8086 Assembly Language

Six Things You Should Know About the 8086

1) The 8086 is a 16-bit processor.

Because the word size is limited to 16-bits, many data types in C have different sizes then they do on the spice machines or modern PCs. Below is a list of C data types and their sizes.

   Type          | Length  | Range
  ---------------|---------|-----------------------------------------
   unsigned char |  8 bits |                 0 to 255
   char          |  8 bits |              -128 to 127
   enum          | 16 bits |           -32,768 to 32,767
   unsigned int  | 16 bits |                 0 to 65,535
   short int     | 16 bits |           -32,768 to 32,767
   int           | 16 bits |           -32,768 to 32,767
   unsigned long | 32 bits |                 0 to 4,294,967,295
   long          | 32 bits |    -2,147,483,648 to 2,147,483,647

Most importantly, note the range limitation on the int data type. It is also important to realize that any operations on 32-bit data types (long and unsigned long) require from several to very many instructions to perform operations. 32-bit operations in C should be avoided unless absolutely necessary.

The following names are used to refer to data sizes on the 8086:

   Length | Size Name
  --------|-----------------------
   4-bit  | nibble
   8-bit  | byte
   16-bit | word
   32-bit | dword (or doubleword)

2) The 8086 uses little endian format.

This means that the least significant byte of a value is stored first (i.e., at the low address) in memory. This gives the appearance of numbers being stored in memory backwards. For example, the 32-bit value 0x11223344 would be stored as bytes in the following order:

  (low addr)              (high addr)
     0x44    0x33    0x22    0x11

This must be kept in mind when accessing different parts of data.

3) The 8086 uses segmented memory.

A memory address on the 8086 consists of two numbers, usually written in hexadecimal and separated by a colon, representing the segment and the offset. This combination of segment and offset is referred to as a logical address. The segment number refers to a 64 KB block of memory and the offset is an index into the memory segment. For example the address AB10:1024 corresponds to the byte stored in segment 0xAB10 at offset 0x1024.

Both the segment and offset are represented by a 16-bit number, allowing each segment to be 2^16 bytes in size (i.e., 65536 bytes, or 64 KB). This would seem to suggest that the 8086 can address up to 2^32 bytes, or 4 GB, since 32 bits are used for each address. This is NOT the case.
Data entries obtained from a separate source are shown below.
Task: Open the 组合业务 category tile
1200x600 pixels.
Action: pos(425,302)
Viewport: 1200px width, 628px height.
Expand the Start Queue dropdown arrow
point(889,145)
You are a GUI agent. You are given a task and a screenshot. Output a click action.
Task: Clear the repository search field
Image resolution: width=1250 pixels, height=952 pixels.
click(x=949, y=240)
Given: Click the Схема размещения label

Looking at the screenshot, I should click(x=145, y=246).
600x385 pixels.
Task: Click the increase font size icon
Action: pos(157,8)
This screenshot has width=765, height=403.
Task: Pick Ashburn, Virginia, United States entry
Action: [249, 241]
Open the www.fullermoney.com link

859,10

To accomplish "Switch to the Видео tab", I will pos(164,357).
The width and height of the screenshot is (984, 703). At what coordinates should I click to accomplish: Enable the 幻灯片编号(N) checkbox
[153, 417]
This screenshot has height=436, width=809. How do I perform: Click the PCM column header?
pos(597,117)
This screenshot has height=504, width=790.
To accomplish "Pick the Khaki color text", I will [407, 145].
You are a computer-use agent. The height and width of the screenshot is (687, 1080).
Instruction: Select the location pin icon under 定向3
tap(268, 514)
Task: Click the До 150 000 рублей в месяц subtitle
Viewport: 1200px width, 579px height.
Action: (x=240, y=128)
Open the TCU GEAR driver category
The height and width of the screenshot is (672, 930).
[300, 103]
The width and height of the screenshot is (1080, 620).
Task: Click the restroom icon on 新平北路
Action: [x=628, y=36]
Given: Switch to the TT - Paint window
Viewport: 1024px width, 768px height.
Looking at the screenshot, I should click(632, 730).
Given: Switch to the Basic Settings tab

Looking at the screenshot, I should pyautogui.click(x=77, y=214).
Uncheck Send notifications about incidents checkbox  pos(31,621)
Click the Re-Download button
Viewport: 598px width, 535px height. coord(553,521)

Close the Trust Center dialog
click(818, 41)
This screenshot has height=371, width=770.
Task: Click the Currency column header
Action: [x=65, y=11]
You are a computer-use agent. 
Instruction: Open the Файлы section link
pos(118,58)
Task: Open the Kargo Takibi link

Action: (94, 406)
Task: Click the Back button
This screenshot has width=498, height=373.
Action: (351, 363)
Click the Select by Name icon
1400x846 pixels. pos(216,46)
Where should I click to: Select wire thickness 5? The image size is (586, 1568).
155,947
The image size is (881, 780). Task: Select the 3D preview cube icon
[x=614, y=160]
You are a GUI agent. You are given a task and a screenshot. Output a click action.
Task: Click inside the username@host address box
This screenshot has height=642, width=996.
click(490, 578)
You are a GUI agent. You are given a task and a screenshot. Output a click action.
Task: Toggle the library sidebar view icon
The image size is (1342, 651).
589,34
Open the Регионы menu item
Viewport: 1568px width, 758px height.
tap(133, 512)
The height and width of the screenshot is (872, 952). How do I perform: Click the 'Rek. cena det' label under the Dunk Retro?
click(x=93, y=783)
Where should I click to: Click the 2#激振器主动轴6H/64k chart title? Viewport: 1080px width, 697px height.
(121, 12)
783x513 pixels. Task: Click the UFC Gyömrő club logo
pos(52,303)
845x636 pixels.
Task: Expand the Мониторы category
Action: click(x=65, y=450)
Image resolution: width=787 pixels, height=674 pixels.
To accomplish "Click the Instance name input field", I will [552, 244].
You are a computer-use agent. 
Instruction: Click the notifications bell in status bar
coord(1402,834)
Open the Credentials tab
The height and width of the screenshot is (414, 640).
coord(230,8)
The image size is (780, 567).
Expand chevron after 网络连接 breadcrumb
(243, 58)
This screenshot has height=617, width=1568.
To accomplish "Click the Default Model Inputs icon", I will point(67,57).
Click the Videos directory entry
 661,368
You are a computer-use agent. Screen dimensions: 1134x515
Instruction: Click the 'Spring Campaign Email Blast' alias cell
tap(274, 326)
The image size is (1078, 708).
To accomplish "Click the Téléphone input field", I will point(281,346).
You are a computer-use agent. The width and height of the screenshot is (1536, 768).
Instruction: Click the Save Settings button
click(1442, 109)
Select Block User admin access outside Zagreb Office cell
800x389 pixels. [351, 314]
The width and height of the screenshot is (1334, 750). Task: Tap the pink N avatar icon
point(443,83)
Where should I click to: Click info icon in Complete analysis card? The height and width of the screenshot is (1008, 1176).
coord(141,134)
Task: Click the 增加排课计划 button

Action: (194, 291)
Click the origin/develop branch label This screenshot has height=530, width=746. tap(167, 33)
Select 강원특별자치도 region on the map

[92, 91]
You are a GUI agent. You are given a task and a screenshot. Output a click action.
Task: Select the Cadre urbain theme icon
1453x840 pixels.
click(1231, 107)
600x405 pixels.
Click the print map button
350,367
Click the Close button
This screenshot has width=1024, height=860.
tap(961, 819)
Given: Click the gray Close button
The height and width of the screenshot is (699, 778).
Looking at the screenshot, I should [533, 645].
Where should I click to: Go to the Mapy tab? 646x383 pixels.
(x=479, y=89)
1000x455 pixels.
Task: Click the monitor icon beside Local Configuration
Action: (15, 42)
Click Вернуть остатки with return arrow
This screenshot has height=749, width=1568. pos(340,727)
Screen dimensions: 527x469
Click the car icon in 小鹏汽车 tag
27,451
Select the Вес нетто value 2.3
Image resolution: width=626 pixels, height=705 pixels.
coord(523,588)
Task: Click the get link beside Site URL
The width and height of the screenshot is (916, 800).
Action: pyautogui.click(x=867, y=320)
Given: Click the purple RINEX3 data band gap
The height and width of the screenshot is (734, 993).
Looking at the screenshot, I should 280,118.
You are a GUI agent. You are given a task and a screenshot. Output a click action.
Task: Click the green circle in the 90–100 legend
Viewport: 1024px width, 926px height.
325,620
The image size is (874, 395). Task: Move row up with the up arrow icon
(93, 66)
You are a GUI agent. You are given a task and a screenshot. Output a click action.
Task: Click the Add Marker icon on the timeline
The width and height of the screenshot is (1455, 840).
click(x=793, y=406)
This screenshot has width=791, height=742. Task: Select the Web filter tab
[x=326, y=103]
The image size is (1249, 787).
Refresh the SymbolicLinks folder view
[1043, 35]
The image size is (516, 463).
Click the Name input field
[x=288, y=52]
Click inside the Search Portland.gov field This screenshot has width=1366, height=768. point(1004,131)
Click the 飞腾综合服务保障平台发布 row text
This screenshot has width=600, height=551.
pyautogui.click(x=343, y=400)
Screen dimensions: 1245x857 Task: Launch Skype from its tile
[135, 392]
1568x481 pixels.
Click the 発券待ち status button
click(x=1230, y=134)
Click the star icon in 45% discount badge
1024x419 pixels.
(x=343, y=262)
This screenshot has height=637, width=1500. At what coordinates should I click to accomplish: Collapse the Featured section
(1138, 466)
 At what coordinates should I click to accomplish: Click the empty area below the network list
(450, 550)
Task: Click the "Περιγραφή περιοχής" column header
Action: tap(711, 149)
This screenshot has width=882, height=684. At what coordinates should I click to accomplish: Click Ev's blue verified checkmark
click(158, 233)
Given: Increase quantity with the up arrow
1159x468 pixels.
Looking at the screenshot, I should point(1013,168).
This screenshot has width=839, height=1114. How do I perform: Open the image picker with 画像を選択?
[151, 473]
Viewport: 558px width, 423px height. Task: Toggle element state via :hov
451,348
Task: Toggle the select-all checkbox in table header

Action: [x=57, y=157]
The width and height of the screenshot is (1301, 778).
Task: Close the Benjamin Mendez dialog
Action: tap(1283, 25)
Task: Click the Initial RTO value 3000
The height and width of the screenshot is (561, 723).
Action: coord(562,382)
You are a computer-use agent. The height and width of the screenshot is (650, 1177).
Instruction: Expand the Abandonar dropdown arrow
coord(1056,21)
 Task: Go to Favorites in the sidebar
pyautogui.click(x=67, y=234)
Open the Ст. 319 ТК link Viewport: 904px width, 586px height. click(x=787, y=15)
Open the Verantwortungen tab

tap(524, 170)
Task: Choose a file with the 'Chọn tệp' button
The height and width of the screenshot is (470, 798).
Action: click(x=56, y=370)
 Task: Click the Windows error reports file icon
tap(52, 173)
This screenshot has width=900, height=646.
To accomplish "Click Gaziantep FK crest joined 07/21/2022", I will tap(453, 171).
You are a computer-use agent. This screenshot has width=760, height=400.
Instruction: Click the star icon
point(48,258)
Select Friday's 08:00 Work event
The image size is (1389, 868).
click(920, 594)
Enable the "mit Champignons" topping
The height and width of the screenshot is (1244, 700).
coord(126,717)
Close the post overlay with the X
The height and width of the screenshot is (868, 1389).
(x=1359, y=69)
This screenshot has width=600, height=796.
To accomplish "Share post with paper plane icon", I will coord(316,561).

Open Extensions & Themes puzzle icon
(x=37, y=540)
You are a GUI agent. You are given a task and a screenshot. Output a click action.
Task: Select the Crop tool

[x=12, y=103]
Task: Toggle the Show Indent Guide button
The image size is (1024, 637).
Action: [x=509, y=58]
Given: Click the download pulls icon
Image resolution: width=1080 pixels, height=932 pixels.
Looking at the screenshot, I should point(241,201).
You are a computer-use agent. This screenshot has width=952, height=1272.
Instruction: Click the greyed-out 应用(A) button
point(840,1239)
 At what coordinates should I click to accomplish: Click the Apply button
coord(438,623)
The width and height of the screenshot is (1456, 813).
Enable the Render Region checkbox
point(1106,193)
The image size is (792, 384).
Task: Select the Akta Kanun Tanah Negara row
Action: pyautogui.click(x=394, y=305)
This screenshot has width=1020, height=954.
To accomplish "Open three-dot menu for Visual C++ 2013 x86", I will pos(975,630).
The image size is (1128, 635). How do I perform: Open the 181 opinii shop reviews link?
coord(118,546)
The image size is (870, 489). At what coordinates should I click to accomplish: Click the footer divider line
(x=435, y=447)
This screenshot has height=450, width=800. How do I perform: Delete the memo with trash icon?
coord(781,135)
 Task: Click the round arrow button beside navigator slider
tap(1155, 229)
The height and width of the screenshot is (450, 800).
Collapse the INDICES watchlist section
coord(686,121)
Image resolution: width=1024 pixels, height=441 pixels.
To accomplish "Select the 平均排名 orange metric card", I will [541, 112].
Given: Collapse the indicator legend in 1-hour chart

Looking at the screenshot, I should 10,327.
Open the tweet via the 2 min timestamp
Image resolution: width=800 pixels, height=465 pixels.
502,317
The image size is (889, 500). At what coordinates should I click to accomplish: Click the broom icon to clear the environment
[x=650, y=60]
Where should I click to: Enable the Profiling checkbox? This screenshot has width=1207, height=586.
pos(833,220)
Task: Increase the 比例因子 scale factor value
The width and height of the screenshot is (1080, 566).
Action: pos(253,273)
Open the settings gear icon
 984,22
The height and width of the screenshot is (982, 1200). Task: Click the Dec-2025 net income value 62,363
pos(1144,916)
When the processor obtains a logical address (segment and offset), it performs a simple calculation to determine the 20-bit physical address in memory to which the logical address refers:

	physical address = (segment << 4) + offset

This is equivalent to multiplying the segment by 16 and adding the offset (i.e., physical address = segment * 16 + offset). This means that the 64 KB segments overlap, with a new segment starting every 16 bytes. This also means that there can be more than one address for the same memory location. For example, 0000:0100, 0001:00F0, and 0010:0000 all refer to physical address 0x100. There are even more examples we could give for that same memory location.

In this class, you will not usually need to worry about segments because your programs will only deal with the first segment of memory. In this case, you can think of memory as a single continuous piece of memory that is 64 KB in size.

4) Registers in the 8086 have intended uses.

The 8086 has four 16-bit general purpose registers, five 16-bit offset registers for accessing memory, four 16-bit segment registers also for memory access, and a 16-bit flags register. Nine bits of the flags register are accessible to the programmer and each of these bits is referred to as a flag. Each flag either indicates a condition or controls the behavior of certain instructions. For example, the cmp instruction compares two numbers and sets flags based on the relationship between these numbers. Other instructions, such as je (for jump if equal), can then be used, behaving differently depending on the state of the flags previously set by the cmp instruction.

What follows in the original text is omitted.